Bibtek download is not availble in the pre-proceeding
Manan Tomar, Yonathan Efroni, Mohammad Ghavamzadeh
Multi-step greedy policies have been extensively used in model-based Reinforcement Learning (RL), both when a model of the environment is available (e.g.,~in the game of Go) and when it is learned. In this paper, we explore the benefits of multi-step greedy policies in model-free RL when employed using the multi-step Dynamic Programming algorithms: $\kappa$-Policy Iteration ($\kappa$-PI) and $\kappa$-Value Iteration ($\kappa$-VI). These methods iteratively compute the next policy ($\kappa$-PI) and value function ($\kappa$-VI) by solving a surrogate decision problem with a shaped reward and a smaller discount factor.
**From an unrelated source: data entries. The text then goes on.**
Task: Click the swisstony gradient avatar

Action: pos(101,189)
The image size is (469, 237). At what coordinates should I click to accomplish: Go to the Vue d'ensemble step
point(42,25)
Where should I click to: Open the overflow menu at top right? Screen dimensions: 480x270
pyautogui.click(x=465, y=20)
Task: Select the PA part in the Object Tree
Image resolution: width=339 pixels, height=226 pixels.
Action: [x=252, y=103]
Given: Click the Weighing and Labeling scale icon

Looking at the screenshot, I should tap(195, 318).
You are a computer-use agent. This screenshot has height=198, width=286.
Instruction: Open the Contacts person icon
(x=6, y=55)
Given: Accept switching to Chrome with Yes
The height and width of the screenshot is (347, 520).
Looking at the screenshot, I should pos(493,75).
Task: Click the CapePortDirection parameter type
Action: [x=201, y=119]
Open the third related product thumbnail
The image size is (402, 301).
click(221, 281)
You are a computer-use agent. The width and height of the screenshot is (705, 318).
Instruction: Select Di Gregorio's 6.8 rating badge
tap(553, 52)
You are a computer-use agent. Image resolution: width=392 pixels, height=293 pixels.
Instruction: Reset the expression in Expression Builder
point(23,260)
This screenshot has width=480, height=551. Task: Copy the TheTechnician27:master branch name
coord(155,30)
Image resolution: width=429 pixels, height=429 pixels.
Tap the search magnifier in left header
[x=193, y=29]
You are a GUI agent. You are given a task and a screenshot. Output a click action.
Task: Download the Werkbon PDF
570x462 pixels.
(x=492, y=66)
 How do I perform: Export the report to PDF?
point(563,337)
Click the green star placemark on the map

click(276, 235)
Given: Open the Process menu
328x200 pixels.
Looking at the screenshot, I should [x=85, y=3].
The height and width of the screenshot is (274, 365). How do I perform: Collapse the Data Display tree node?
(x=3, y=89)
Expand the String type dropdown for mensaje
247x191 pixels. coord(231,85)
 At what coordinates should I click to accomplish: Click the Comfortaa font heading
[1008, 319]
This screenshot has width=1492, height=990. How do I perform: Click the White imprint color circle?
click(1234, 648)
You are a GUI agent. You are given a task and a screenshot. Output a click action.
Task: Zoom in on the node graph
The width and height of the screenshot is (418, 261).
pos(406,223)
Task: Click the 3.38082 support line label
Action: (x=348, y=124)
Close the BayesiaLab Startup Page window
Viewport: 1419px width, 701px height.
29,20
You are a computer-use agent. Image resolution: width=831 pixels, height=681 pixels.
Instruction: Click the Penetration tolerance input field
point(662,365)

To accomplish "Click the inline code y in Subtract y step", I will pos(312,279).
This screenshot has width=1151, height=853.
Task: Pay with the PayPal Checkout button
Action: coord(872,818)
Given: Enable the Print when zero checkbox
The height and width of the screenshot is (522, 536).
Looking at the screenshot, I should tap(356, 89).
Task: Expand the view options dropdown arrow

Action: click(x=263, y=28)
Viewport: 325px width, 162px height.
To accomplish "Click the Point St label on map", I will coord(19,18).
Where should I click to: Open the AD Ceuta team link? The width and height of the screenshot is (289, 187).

We derive model-free RL algorithms based on $\kappa$-PI and $\kappa$-VI in which the surrogate decision problem is solved by DQN and TRPO. We call the resulting algorithms $\kappa$-PI-DQN, $\kappa$-VI-DQN, $\kappa$-PI-TRPO, and $\kappa$-VI-TRPO and evaluate them on Atari and MuJoCo benchmarks. Our results indicate that for the right range of $\kappa$, our algorithms outperform DQN and TRPO. Moreover, we identify the importance of a hyper-parameter that controls the extent to which the surrogate decision problem is solved, and show how to set this parameter. Finally, we establish that $\kappa$-PI-TRPO coincides with the popular GAE algorithm.